I think we’d be wise to have Salmond back in Holyrood but that the wider YES movement + convention would iron out the fine details on referenda. He is shrewd but he needs to man up a bit because Holyrood shouldn’t even be on Scottish soil. It’s in direct conflict to Scots constitution & no one can serve two masters with the oath bullshit.

In the event we do secure an indyref it would be sheer stupidity to repeat the same mistakes. It’d only end the same way – especially in light of new evidence the fckers are trying to vote us out of our own country.

I’m sure I remember this shit happening in 2014 too when Cameron deployed military eejits to be stationed here which gave them a vote.

I agree with Salvo & Liberation.
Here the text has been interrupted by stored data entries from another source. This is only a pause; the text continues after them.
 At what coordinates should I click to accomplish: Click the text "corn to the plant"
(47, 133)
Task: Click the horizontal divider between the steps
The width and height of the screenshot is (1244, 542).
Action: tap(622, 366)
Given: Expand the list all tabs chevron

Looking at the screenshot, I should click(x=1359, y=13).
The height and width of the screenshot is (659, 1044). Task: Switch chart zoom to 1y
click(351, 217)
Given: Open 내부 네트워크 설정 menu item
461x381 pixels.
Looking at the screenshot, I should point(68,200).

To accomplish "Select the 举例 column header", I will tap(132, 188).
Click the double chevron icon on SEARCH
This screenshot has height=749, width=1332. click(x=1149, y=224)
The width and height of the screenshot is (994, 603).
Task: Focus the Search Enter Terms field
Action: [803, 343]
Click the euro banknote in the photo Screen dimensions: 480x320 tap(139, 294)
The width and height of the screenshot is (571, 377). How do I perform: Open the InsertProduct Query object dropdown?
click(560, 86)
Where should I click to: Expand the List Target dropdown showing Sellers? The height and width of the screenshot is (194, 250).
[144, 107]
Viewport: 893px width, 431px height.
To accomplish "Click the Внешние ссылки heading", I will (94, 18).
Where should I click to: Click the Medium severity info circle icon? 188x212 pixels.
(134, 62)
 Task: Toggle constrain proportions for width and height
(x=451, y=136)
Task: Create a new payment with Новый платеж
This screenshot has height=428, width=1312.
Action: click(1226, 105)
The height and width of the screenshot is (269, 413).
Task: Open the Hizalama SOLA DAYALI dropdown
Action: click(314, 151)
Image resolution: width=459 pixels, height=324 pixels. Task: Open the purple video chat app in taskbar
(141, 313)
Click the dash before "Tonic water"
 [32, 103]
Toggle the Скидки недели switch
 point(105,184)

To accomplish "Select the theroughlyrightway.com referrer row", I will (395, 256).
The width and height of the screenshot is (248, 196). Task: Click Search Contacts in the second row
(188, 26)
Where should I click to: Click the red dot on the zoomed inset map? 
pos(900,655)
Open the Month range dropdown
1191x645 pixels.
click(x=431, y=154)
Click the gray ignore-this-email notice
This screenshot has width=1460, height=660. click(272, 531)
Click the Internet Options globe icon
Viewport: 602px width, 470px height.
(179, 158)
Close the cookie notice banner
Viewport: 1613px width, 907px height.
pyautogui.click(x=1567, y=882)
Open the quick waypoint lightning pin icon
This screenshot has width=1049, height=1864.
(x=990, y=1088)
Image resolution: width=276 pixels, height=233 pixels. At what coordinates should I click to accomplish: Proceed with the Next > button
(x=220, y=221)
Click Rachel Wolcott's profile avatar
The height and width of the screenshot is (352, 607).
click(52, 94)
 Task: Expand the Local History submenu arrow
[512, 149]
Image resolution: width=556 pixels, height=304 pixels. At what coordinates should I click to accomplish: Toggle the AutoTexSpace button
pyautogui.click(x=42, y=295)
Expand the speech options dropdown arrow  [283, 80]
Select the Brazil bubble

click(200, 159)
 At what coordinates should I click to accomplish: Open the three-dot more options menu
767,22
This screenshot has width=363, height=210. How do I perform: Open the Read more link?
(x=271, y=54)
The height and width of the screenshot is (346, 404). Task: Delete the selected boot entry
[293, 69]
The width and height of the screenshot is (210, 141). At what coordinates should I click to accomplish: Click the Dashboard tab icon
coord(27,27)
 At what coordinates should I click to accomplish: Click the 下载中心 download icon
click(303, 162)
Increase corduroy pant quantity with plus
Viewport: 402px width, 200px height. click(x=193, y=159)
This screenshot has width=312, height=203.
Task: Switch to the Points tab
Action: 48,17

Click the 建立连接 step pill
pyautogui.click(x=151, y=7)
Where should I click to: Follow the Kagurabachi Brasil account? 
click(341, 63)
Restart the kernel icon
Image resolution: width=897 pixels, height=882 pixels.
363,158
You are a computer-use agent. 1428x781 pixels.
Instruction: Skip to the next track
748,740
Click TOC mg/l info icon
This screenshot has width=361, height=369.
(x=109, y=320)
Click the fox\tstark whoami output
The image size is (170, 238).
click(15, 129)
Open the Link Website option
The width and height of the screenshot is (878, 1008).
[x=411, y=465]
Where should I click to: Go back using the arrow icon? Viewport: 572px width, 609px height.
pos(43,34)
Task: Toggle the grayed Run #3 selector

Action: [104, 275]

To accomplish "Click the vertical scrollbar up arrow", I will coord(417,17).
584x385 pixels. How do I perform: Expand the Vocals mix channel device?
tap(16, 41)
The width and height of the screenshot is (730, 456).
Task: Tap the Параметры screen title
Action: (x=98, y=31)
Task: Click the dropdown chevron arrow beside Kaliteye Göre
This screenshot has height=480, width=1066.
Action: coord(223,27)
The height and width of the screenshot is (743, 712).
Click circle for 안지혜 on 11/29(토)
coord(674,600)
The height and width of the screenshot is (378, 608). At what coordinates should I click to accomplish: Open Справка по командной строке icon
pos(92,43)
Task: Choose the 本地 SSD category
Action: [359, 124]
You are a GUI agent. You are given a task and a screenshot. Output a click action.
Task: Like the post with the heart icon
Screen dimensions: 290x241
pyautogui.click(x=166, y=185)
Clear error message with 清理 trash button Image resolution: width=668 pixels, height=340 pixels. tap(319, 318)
I’d hope they’d work alongside or actually positioned in the convention. I’d have to research what they’re actually proposing.

A Scot Abroad

Dan,

it’s below hopeless to expect that council staff will have the capacity to check birth records, evidence of “Scottishness”, and 10 years of continuous residency all before handing out a voting form on the day. The queue would be halfway down the street. And what happens when someone argues the toss, if their records are missing for a couple of years?

Absolute lunacy of a proposal. Unicorn type thinking at every level from principle to practice. And all because, secretly, it’s likely that you want to reduce the franchise to only those who you think will vote Yes. If someone told you that dark haired dark eyed people would tend to vote no, I’d bet that you’d be arguing for them to be excluded as well.

Dan

@ ASA

Just where did I suggest that Council staff would have to check birth records?
Electoral Offices that oversee the electoral roll already hold the information on their constantly updated databases that could show a defined duration of residence of an individual in a paticular geographic area if it was required.
Don’t conflate what I have said in my posts about implementing a defined duration of residence criteria to become enfranchised in a constitutional vote, with what others have suggested that only those born in Scotland would get to vote.

It’s very straightforward. Say tomorrow you decide to leave your current residence in Norfolk and move back up to one of your other two properties in Scotland and reside at either your flat in Edinburgh, or the cottage in Perthshire.
Should you do this you will be legally obligated to adjust quite a few of your personal documents and declarations due to this move. You would also register / re-register* to vote in the new area you have moved to.
* Re-register mentioned as you could already have been registered in a restricted capacity as a second home owner and enfranchised to vote in Local Authority elections.

Hypothetical: In 3 years time there is a democratic event held and to be enfranchised as a voter there is for the sake of discussion a 5 year residency qualification aspect.
The local electoral office who deal with the electoral roll can see on their databases that you only moved here 3 years ago and that you were previously register to vote in Norfolk.
Therefore there is no need for any data to be garnered from any external organisations.
If you didn’t register to vote when you first arrived back in Scotland then you could always get feisty and appeal, producing as evidence some of that other personal documentation you’ll have showing you moved back here just 3 years previously.
But be advised by this lowly internet Jocko nutter that doing so probably wouldn’t really help your case. 😉
You are therefore disenfranchised in that vote, you are now experiencing a similarly reality felt by 16 & 17 year olds or EU Nationals in elections held under you favoured London Rule. So suck it up.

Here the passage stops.